Records:
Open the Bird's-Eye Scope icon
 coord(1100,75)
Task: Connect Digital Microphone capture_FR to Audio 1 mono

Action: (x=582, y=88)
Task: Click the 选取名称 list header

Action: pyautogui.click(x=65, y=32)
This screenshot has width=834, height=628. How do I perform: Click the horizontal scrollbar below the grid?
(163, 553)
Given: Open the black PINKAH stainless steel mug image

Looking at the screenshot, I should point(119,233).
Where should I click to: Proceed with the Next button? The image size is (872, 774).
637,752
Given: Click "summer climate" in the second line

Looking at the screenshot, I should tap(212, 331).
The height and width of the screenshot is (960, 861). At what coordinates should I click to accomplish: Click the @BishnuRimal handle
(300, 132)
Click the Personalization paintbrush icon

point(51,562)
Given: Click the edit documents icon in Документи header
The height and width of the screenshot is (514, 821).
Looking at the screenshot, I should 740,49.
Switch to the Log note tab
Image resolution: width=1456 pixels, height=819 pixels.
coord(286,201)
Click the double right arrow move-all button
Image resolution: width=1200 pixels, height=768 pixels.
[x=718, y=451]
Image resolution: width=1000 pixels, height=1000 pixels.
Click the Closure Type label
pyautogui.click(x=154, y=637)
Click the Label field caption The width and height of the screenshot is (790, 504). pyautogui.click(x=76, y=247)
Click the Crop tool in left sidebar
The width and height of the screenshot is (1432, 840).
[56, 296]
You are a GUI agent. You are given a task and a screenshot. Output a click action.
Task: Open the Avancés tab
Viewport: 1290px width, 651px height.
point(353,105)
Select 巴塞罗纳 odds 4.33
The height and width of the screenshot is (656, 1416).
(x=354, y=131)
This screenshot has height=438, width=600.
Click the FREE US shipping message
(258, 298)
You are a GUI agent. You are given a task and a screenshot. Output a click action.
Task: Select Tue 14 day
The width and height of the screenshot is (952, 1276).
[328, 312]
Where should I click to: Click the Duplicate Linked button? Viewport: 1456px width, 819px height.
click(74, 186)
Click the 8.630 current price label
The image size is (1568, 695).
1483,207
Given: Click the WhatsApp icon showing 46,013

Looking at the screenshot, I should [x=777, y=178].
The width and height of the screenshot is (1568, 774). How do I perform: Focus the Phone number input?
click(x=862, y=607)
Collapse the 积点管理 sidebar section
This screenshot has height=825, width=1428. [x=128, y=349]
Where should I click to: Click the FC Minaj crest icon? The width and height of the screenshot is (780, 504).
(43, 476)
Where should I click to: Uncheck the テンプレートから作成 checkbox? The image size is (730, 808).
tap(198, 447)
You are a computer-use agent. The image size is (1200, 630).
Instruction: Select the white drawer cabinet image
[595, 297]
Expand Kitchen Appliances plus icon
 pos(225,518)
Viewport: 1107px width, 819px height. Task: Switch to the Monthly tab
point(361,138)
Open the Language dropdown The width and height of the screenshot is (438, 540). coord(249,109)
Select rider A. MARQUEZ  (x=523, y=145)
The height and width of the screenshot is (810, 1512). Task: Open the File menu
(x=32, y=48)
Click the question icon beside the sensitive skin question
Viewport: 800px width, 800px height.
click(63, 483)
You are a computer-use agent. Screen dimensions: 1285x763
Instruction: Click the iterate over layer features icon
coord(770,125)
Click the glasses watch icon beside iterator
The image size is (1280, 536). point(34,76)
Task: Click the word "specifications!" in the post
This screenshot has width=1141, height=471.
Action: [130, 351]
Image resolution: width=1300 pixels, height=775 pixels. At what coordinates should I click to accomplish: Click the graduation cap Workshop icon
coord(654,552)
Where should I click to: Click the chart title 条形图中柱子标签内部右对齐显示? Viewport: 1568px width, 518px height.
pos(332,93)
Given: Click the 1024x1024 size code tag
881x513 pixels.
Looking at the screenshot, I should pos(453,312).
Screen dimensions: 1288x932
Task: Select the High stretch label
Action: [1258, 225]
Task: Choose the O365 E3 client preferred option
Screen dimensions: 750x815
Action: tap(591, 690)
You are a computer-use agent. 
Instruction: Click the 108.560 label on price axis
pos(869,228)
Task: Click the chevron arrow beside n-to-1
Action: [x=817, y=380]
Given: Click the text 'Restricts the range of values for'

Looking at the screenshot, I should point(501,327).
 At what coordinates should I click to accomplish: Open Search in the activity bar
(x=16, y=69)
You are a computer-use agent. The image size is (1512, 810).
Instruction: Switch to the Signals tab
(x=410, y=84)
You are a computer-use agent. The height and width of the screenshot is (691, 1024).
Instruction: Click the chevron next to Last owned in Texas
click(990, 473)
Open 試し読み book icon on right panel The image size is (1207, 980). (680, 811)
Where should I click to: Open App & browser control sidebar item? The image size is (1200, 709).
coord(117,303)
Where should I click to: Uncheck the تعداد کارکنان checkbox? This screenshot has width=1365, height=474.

Written exercise: Put every line of the records above into a Markdown table with two columns, Row and Text. Number the lines in Row and leave out blank lines.

The response:
| Row | Text |
|---|---|
| 1 | Open the Bird's-Eye Scope icon |
| 2 |  coord(1100,75) |
| 3 | Task: Connect Digital Microphone capture_FR to Audio 1 mono |
| 4 | Action: (x=582, y=88) |
| 5 | Task: Click the 选取名称 list header |
| 6 | Action: pyautogui.click(x=65, y=32) |
| 7 | This screenshot has width=834, height=628. How do I perform: Click the horizontal scrollbar below the grid? |
| 8 | (163, 553) |
| 9 | Given: Open the black PINKAH stainless steel mug image |
| 10 | Looking at the screenshot, I should point(119,233). |
| 11 | Where should I click to: Proceed with the Next button? The image size is (872, 774). |
| 12 | 637,752 |
| 13 | Given: Click "summer climate" in the second line |
| 14 | Looking at the screenshot, I should tap(212, 331). |
| 15 | The height and width of the screenshot is (960, 861). At what coordinates should I click to accomplish: Click the @BishnuRimal handle |
| 16 | (300, 132) |
| 17 | Click the Personalization paintbrush icon |
| 18 | point(51,562) |
| 19 | Given: Click the edit documents icon in Документи header |
| 20 | The height and width of the screenshot is (514, 821). |
| 21 | Looking at the screenshot, I should 740,49. |
| 22 | Switch to the Log note tab |
| 23 | Image resolution: width=1456 pixels, height=819 pixels. |
| 24 | coord(286,201) |
| 25 | Click the double right arrow move-all button |
| 26 | Image resolution: width=1200 pixels, height=768 pixels. |
| 27 | [x=718, y=451] |
| 28 | Image resolution: width=1000 pixels, height=1000 pixels. |
| 29 | Click the Closure Type label |
| 30 | pyautogui.click(x=154, y=637) |
| 31 | Click the Label field caption The width and height of the screenshot is (790, 504). pyautogui.click(x=76, y=247) |
| 32 | Click the Crop tool in left sidebar |
| 33 | The width and height of the screenshot is (1432, 840). |
| 34 | [56, 296] |
| 35 | You are a GUI agent. You are given a task and a screenshot. Output a click action. |
| 36 | Task: Open the Avancés tab |
| 37 | Viewport: 1290px width, 651px height. |
| 38 | point(353,105) |
| 39 | Select 巴塞罗纳 odds 4.33 |
| 40 | The height and width of the screenshot is (656, 1416). |
| 41 | (x=354, y=131) |
| 42 | This screenshot has height=438, width=600. |
| 43 | Click the FREE US shipping message |
| 44 | (258, 298) |
| 45 | You are a GUI agent. You are given a task and a screenshot. Output a click action. |
| 46 | Task: Select Tue 14 day |
| 47 | The width and height of the screenshot is (952, 1276). |
| 48 | [328, 312] |
| 49 | Where should I click to: Click the Duplicate Linked button? Viewport: 1456px width, 819px height. |
| 50 | click(74, 186) |
| 51 | Click the 8.630 current price label |
| 52 | The image size is (1568, 695). |
| 53 | 1483,207 |
| 54 | Given: Click the WhatsApp icon showing 46,013 |
| 55 | Looking at the screenshot, I should [x=777, y=178]. |
| 56 | The width and height of the screenshot is (1568, 774). How do I perform: Focus the Phone number input? |
| 57 | click(x=862, y=607) |
| 58 | Collapse the 积点管理 sidebar section |
| 59 | This screenshot has height=825, width=1428. [x=128, y=349] |
| 60 | Where should I click to: Click the FC Minaj crest icon? The width and height of the screenshot is (780, 504). |
| 61 | (43, 476) |
| 62 | Where should I click to: Uncheck the テンプレートから作成 checkbox? The image size is (730, 808). |
| 63 | tap(198, 447) |
| 64 | You are a computer-use agent. The image size is (1200, 630). |
| 65 | Instruction: Select the white drawer cabinet image |
| 66 | [595, 297] |
| 67 | Expand Kitchen Appliances plus icon |
| 68 |  pos(225,518) |
| 69 | Viewport: 1107px width, 819px height. Task: Switch to the Monthly tab |
| 70 | point(361,138) |
| 71 | Open the Language dropdown The width and height of the screenshot is (438, 540). coord(249,109) |
| 72 | Select rider A. MARQUEZ  (x=523, y=145) |
| 73 | The height and width of the screenshot is (810, 1512). Task: Open the File menu |
| 74 | (x=32, y=48) |
| 75 | Click the question icon beside the sensitive skin question |
| 76 | Viewport: 800px width, 800px height. |
| 77 | click(63, 483) |
| 78 | You are a computer-use agent. Screen dimensions: 1285x763 |
| 79 | Instruction: Click the iterate over layer features icon |
| 80 | coord(770,125) |
| 81 | Click the glasses watch icon beside iterator |
| 82 | The image size is (1280, 536). point(34,76) |
| 83 | Task: Click the word "specifications!" in the post |
| 84 | This screenshot has width=1141, height=471. |
| 85 | Action: [130, 351] |
| 86 | Image resolution: width=1300 pixels, height=775 pixels. At what coordinates should I click to accomplish: Click the graduation cap Workshop icon |
| 87 | coord(654,552) |
| 88 | Where should I click to: Click the chart title 条形图中柱子标签内部右对齐显示? Viewport: 1568px width, 518px height. |
| 89 | pos(332,93) |
| 90 | Given: Click the 1024x1024 size code tag |
| 91 | 881x513 pixels. |
| 92 | Looking at the screenshot, I should pos(453,312). |
| 93 | Screen dimensions: 1288x932 |
| 94 | Task: Select the High stretch label |
| 95 | Action: [1258, 225] |
| 96 | Task: Choose the O365 E3 client preferred option |
| 97 | Screen dimensions: 750x815 |
| 98 | Action: tap(591, 690) |
| 99 | You are a computer-use agent.  |
| 100 | Instruction: Click the 108.560 label on price axis |
| 101 | pos(869,228) |
| 102 | Task: Click the chevron arrow beside n-to-1 |
| 103 | Action: [x=817, y=380] |
| 104 | Given: Click the text 'Restricts the range of values for' |
| 105 | Looking at the screenshot, I should point(501,327). |
| 106 |  At what coordinates should I click to accomplish: Open Search in the activity bar |
| 107 | (x=16, y=69) |
| 108 | You are a computer-use agent. The image size is (1512, 810). |
| 109 | Instruction: Switch to the Signals tab |
| 110 | (x=410, y=84) |
| 111 | You are a computer-use agent. The height and width of the screenshot is (691, 1024). |
| 112 | Instruction: Click the chevron next to Last owned in Texas |
| 113 | click(990, 473) |
| 114 | Open 試し読み book icon on right panel The image size is (1207, 980). (680, 811) |
| 115 | Where should I click to: Open App & browser control sidebar item? The image size is (1200, 709). |
| 116 | coord(117,303) |
| 117 | Where should I click to: Uncheck the تعداد کارکنان checkbox? This screenshot has width=1365, height=474. |